The results of our study will inform payers attempting to understand the potential of mobile phone diabetes management technology. Payers have been reluctant to reimburse for mHealth visits, partly due to lack of evidence that mHealth interventions make a difference in utilization and related costs. Payers’ views are short term, not long term, because members may not be enrolled in their plan for the next insured year. The prevention or delay of complications require years. Therefore, a short-term outcome, such as change in HbA_1c as demonstrated in our primary study, as an indicator of prevention may be more appealing to payers than specific utilization effectiveness of an mHealth intervention.

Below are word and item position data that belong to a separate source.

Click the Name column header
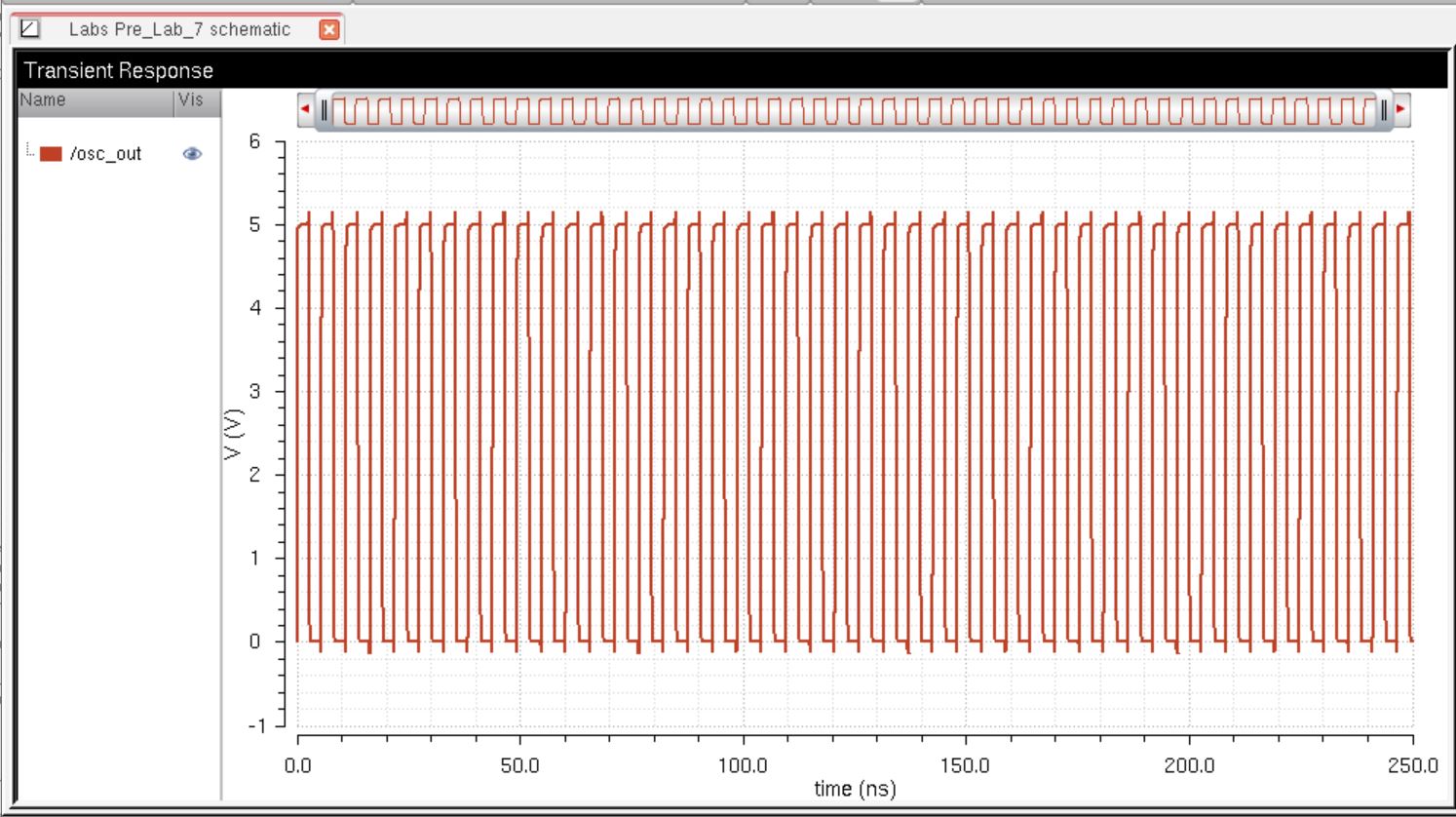The height and width of the screenshot is (817, 1456). (44, 100)
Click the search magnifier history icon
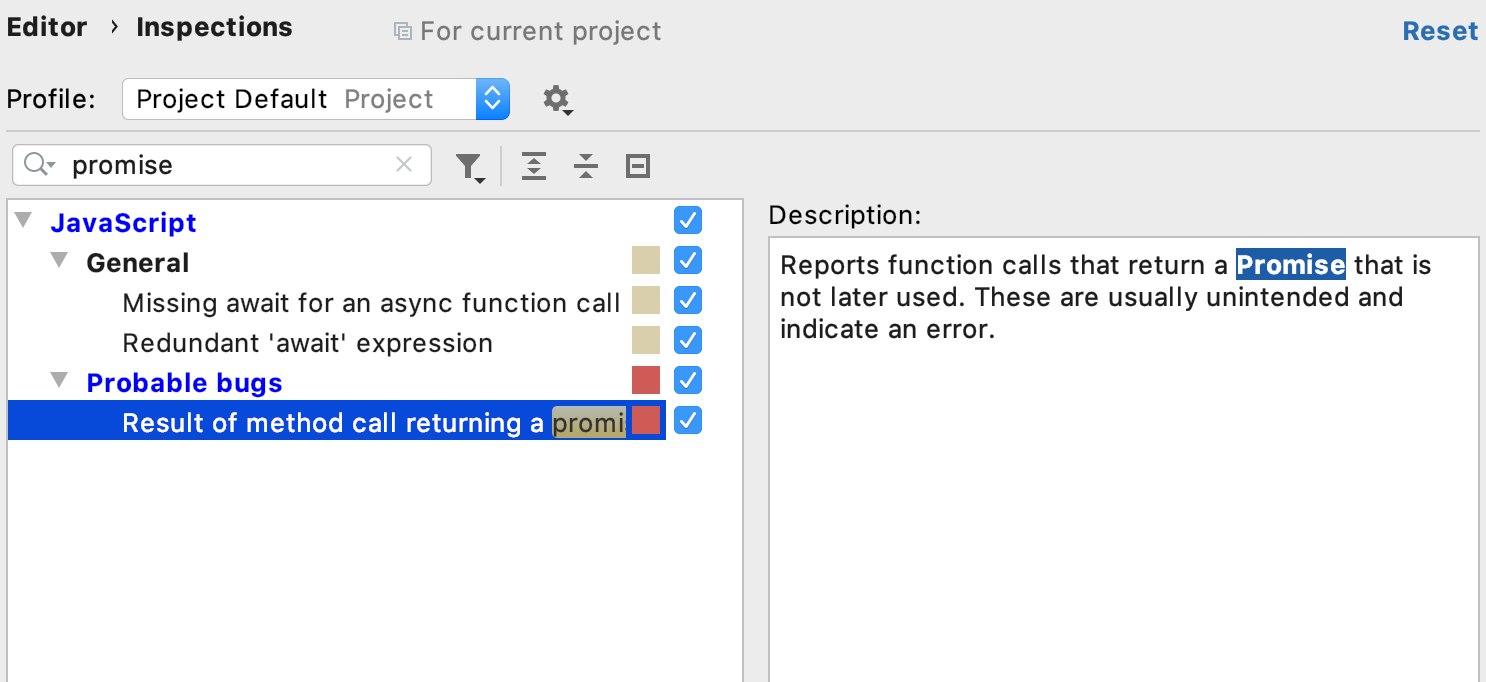This screenshot has width=1486, height=682. click(x=39, y=165)
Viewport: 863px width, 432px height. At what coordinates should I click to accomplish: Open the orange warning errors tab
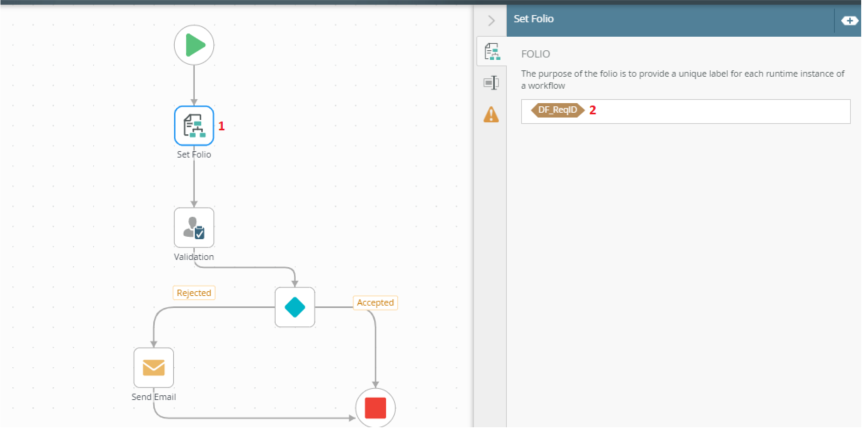(x=491, y=115)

Payers are “experimenting” with health and wellness apps, but current reimbursement payments for mHealth care are largely limited to remote rural areas. Payers have a financial interest in minimizing their risk by actively promoting the health of their policyholders. However, most health care technologies are used in the current fee-for-service (FFS) model, including our evaluation [21]. In a FFS system in which there are only codes for medical devices and human to clinician visits, “there are few, if any, reimbursement codes that exist for frequent high-value patient touchpoints driven by technology rather than humans.” [22]. The potential benefits of mobile phone diabetes care from the perspective of payers may be driven by the transformation of the incentives from pay for service to pay-for-value or performance. Mobile phone diabetes management, such as our intervention focusing on behavioral change based on digital contacts between patients and providers that improves clinical outcomes and utilization metrics, is well-placed in a bundled payment model. The bundled payment model could include a per-patient amount for a bundle of services to be provided, preferably with payment based on agreed-upon clinical outcomes achieved by the mobile phone digital contacts, instead of an FFS payment system based solely on the number of office contacts.

Limitations

We advise caution in generalizing our findings. Participants in the study were insured by a single commercial insurer and may have experience with and access to resources including individual group practice guidelines, access to specialists, and variations in insurance plan coverage and coinsurance different from the rest of the population with T2D. We attempted to address these differences by enrolling multiple community physicians to participate in the study and randomization at the practice level with patient enrollment following physician randomization assignment. Administrative claims data may not adequately capture service utilization by persons with T2D. For example, diabetes is infrequently the primary diagnosis for emergency department visits or hospitalizations but is often an underlying condition (eg, to myocardial infarction). The analysis was unlikely to see more severe conditions requiring hospitalizations because of exclusion criteria and therefore unlikely to observe high utilizers where diabetes is severe and uncontrolled, (eg, gangrene or kidney failure), although 45% (41/92) of participants had HbA_1c>9% at enrollment. Improvements in utilization, both increases and decreases depending on the health service, may have occurred after the utilization analytic year. Some utilization was required of the study treatment (ie, visiting primary care provider and receiving prescription for HbA_1c tests).

Conclusion

Our program of studies [11,15,17,18,23], including the analysis reported here, demonstrates that a mobile phone diabetes technology achieved a clinically significant change in BG control and that important service utilization increased (pharmacy) or decreased (physician office visits). These findings may help persons with T2D diabetes engage with health service providers and participate in decisions to receive services, lab tests, and prescribed medications recommended by treatment guidelines.